If you own a vehicle that you no longer want to drive on a public road, you can avoid paying tax and insurance – but only if you make a SORN. See the infographic below. Or our DVLA sorn contact page for more info.
What does SORN Actually Mean?
- SORN stands for Statutory Off Road Notification. It is used to inform the Driver and Vehicle Licensing Agency (DVLA) that you are registering a vehicle as off the road.
- This means the vehicle cannot be driven on a public road when it has been declared as SORN
Good-to-know SORN Facts & Statistics
- Drivers paid over £500,000 in fines in 2017 for not applying to tax vehicles which cost nothing to tax;
- Figures released under the Freedom of Information Act reveal that between April 2017 and April 2018 the Driver and Vehicle Licensing Agency (DVLA) issued 34,012 penalties to the registered keepers of ‘nil-rated’ vehicles – vehicles which don’t cost any money to tax.

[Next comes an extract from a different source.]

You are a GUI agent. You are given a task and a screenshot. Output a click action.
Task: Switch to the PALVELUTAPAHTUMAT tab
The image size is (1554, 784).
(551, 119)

- If you fail to apply for tax on a nil-rated vehicle you could:
- Pay a fixed penalty of £100
- Your vehicle might be clamped, impounded or destroyed
- Face a court prosecution with a fine of up to £1,000
- According to a DVLA spokesperson, “The law is clear that all vehicles must be licensed or declared off road by making a Statutory Off Road Notification (SORN), and this also applies to nil-rated vehicles that do not attract a fee”.
- As per statistics revealed by the UK’s national car park, many models which were once the nation’s favourites are now among the 1.94 million cars registered as being off the road, with the owner making a SORN declaration to the DVLA.

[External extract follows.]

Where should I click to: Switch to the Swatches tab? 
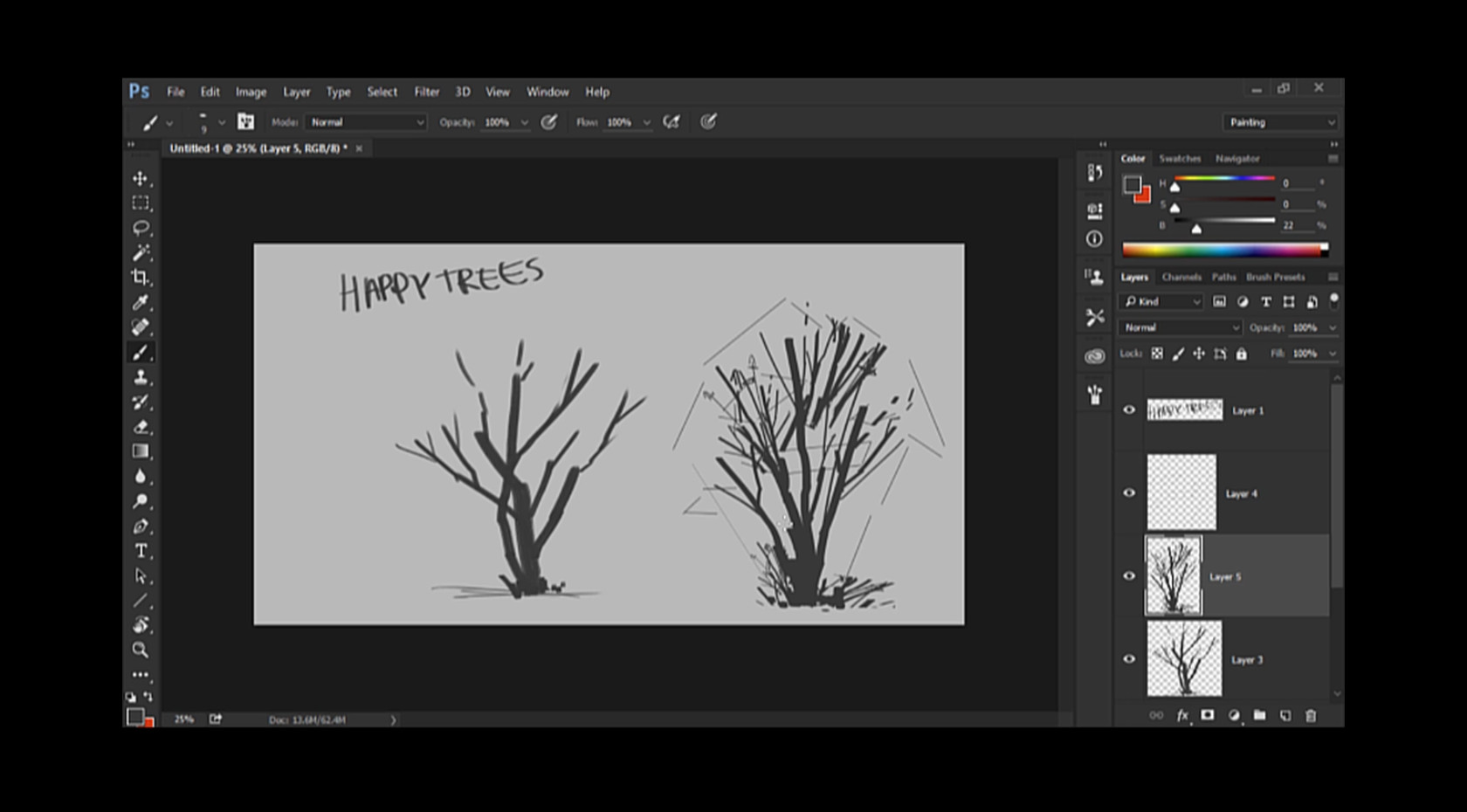pos(1180,159)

Does SORN Need to be Declared?
- If you have a vehicle and have no intention of driving it on the road, you must inform the DVLA by officially registering the vehicle as being off the road.
- Declaring SORN means the car’s owner can avoid paying both vehicle tax and insurance.

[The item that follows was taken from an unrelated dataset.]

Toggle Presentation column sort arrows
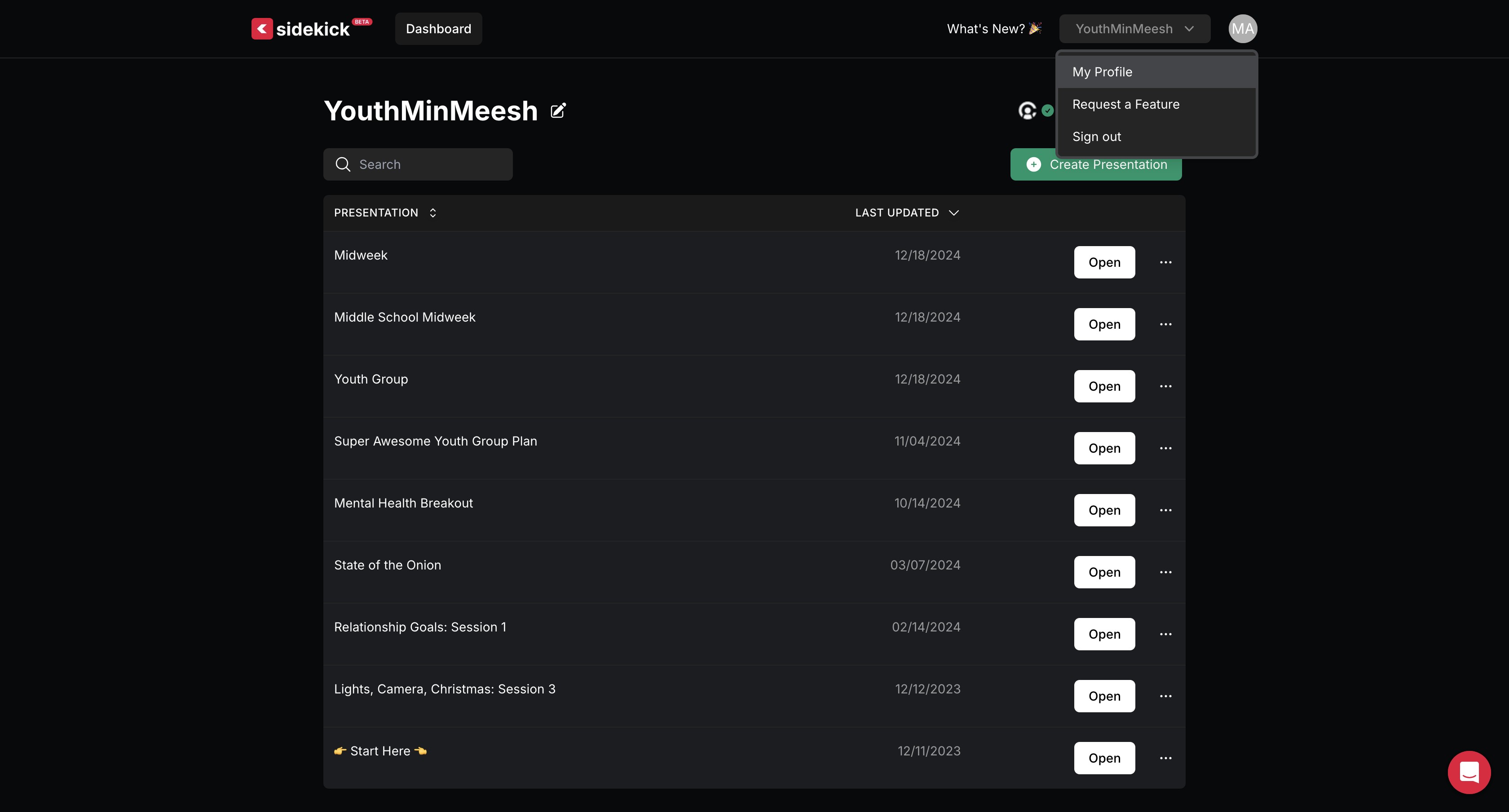This screenshot has width=1509, height=812. [432, 213]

- However, you cannot just stop paying tax and insurance. Once you make a SORN you will get a refund for any full months of remaining tax on the vehicle.
Typical Situations Where You Need to Make a SORN
- If you intend to keep the vehicle in question on a driveway, in a garage, or on private land for a period of time. It cannot be parked on any kind of public road.
- If the vehicle is uninsured (even for a short time) because of a delay in renewing a policy.
- If you plan to salvage parts from the vehicle before it is scrapped.
- If you are buying a car and plan to keep it off the road, you should make a SORN too.
When SORN is Not Required
You don’t need to make a SORN if you’ve been sent a V11 reminder letter for a vehicle you’ve already sold. You’ll receive confirmation that you no longer have the vehicle within 4 weeks of telling DVLA you’ve sold it.